#### Task details
Revise the material below so that "Tap" becomes "Press" everywhere, with nothing else altered, and leave the pictures out.

Rows of pointing data:

▼▼▼

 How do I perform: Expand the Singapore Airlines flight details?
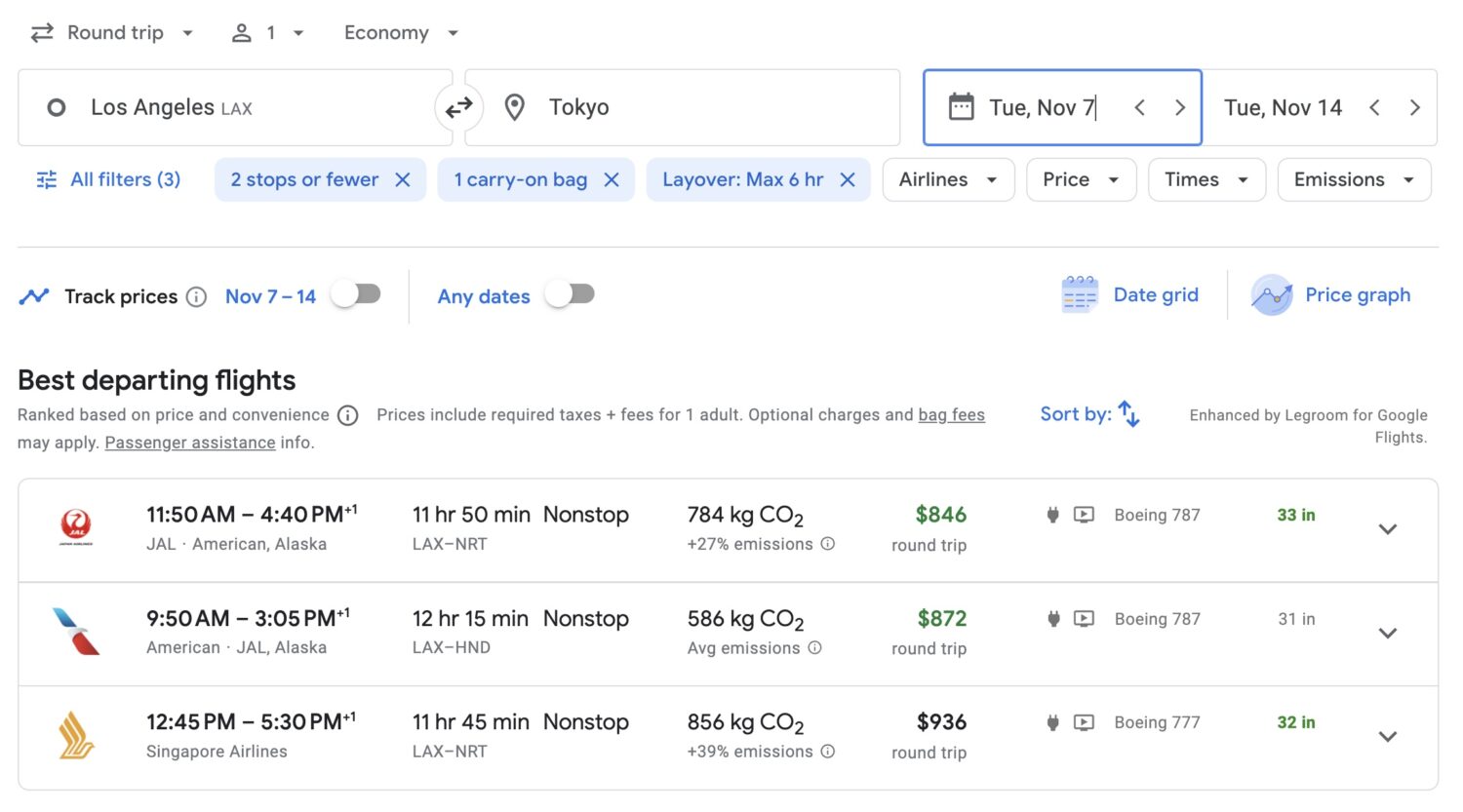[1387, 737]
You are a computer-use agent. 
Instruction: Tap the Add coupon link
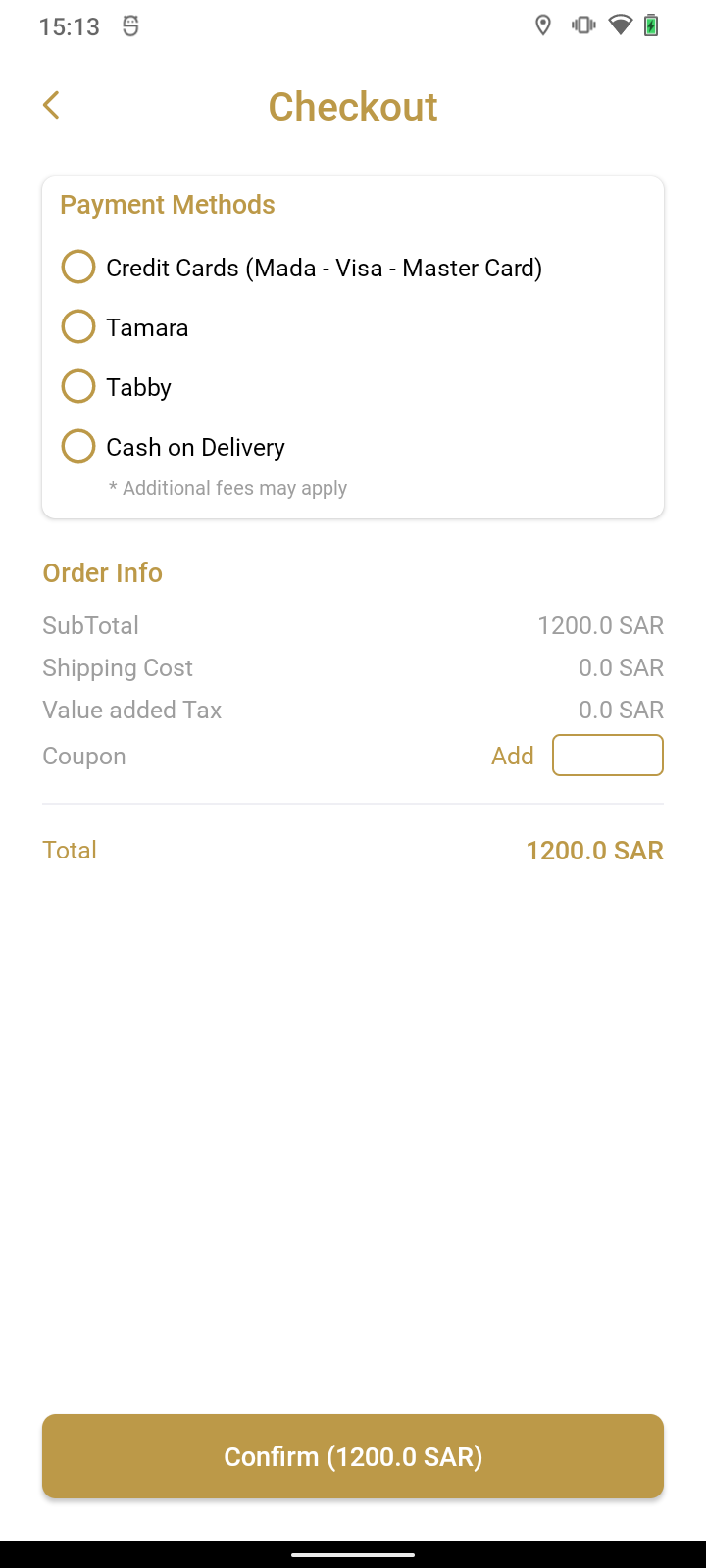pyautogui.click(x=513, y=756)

▲▲▲

#### The completed task
 How do I perform: Expand the Singapore Airlines flight details?
[1387, 737]
You are a computer-use agent. 
Instruction: Press the Add coupon link
pyautogui.click(x=513, y=756)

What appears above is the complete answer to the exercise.